_Input records_

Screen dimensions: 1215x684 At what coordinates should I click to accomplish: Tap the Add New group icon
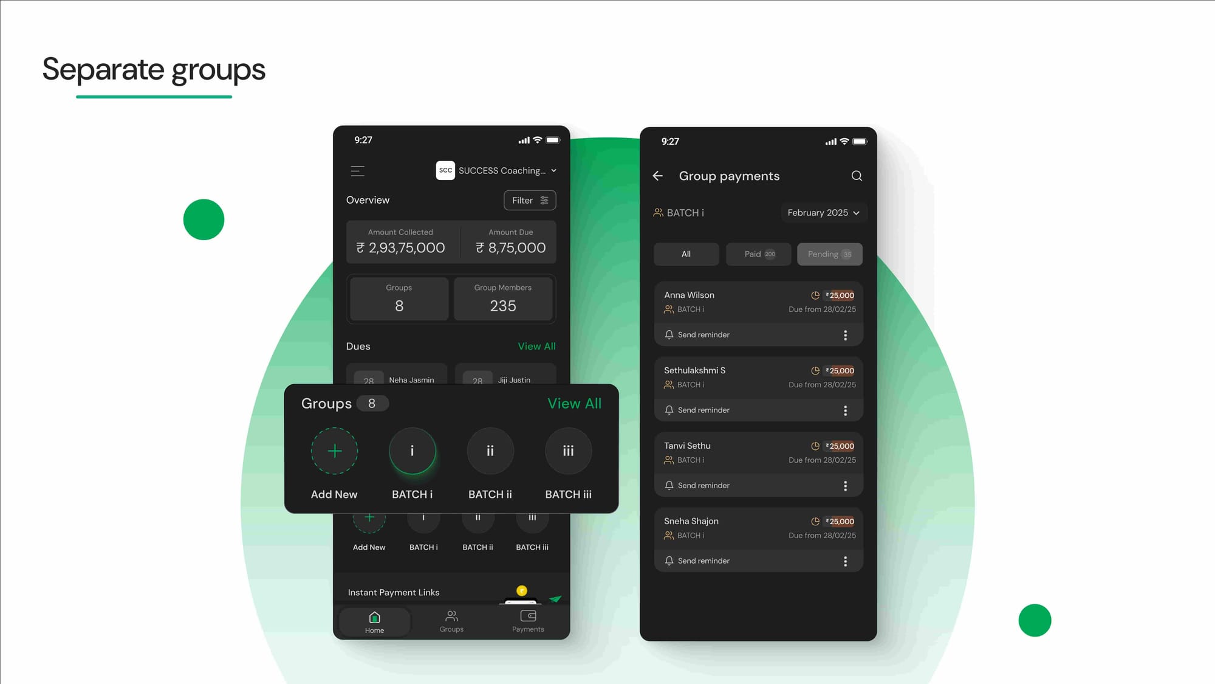[x=333, y=451]
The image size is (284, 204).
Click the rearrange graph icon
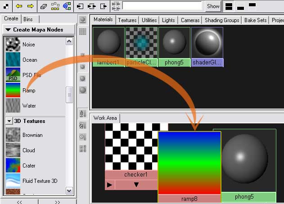pos(55,6)
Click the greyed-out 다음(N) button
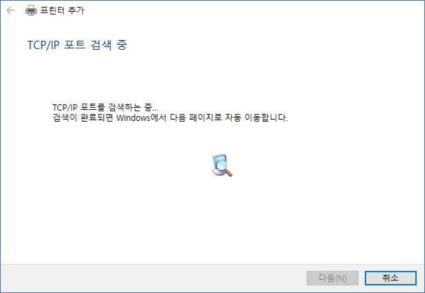 click(332, 278)
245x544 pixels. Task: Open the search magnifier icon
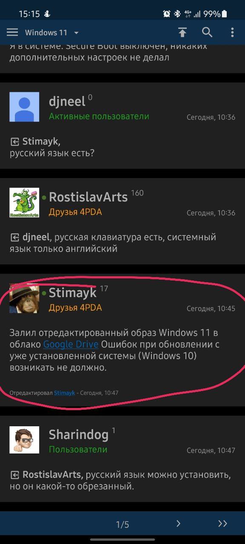(207, 32)
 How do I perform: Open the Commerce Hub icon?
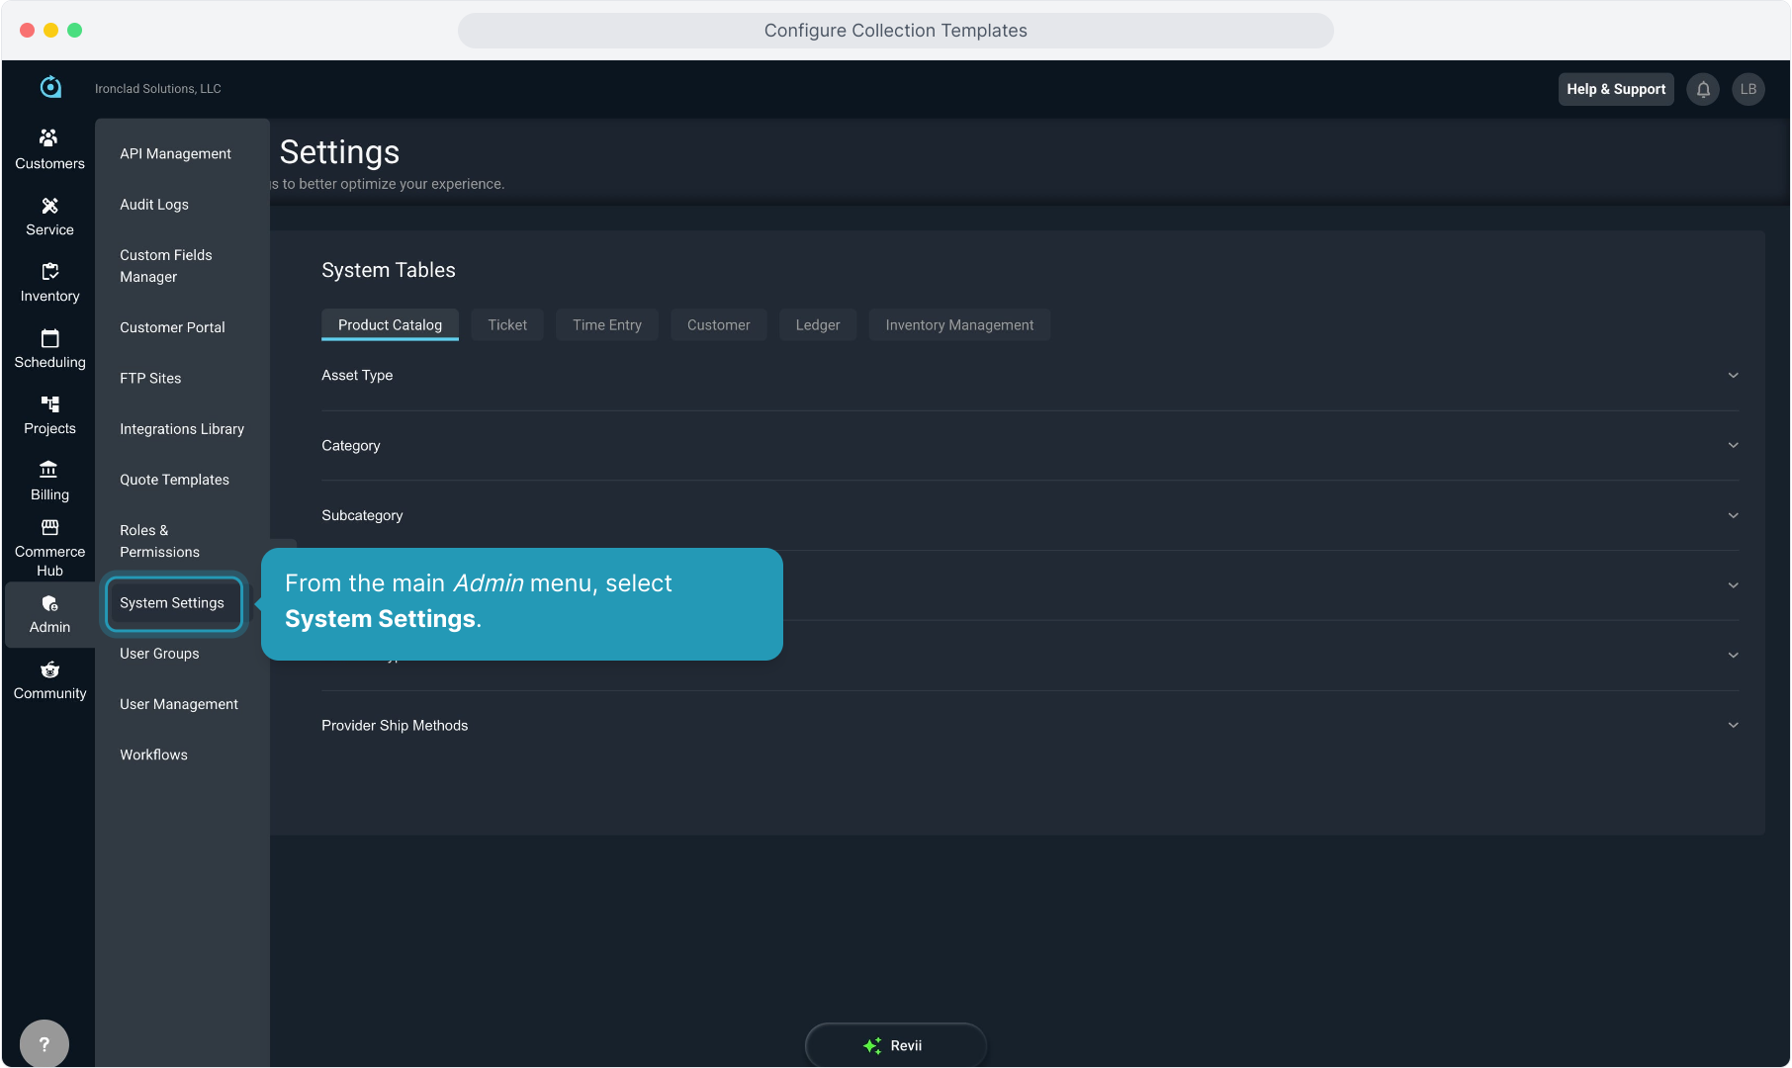[x=49, y=528]
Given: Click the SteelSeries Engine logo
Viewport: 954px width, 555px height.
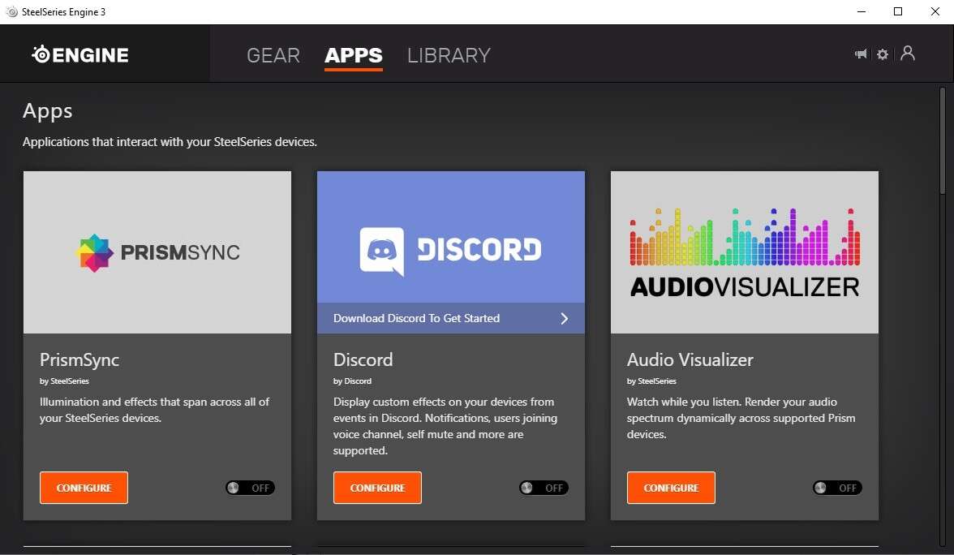Looking at the screenshot, I should [x=80, y=55].
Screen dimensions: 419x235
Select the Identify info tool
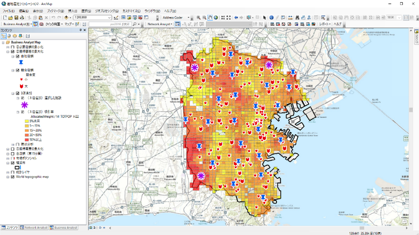click(271, 18)
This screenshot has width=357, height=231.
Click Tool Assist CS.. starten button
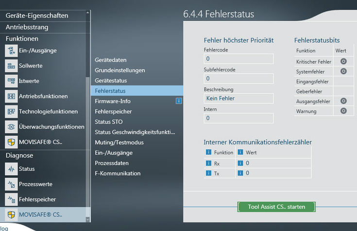(276, 207)
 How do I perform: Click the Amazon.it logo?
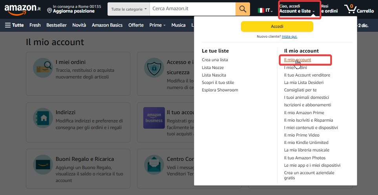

_Request_
Render each line of the material above as a Markdown table with the columns "Row" and "Line," omitting blank lines and leaving out the pictures.

_Response to this exercise_
| Row | Line |
|---|---|
| 1 | Screen dimensions: 1215x684 At what coordinates should I click to accomplish: Tap the Add New group icon |
| 2 | [x=333, y=451] |
| 3 | The image size is (284, 204). |
| 4 | Click the rearrange graph icon |
| 5 | pos(55,6) |
| 6 | Click the greyed-out 다음(N) button |
| 7 |  click(332, 278) |
| 8 | 245x544 pixels. Task: Open the search magnifier icon |
| 9 | (207, 32) |
| 10 |  How do I perform: Open the Commerce Hub icon? |
| 11 | [x=49, y=528] |
| 12 | Given: Click the SteelSeries Engine logo |
| 13 | Viewport: 954px width, 555px height. |
| 14 | Looking at the screenshot, I should [x=80, y=55]. |
| 15 | Screen dimensions: 419x235 |
| 16 | Select the Identify info tool |
| 17 | click(271, 18) |
| 18 | This screenshot has width=357, height=231. |
| 19 | Click Tool Assist CS.. starten button |
| 20 | (276, 207) |
| 21 |  How do I perform: Click the Amazon.it logo? |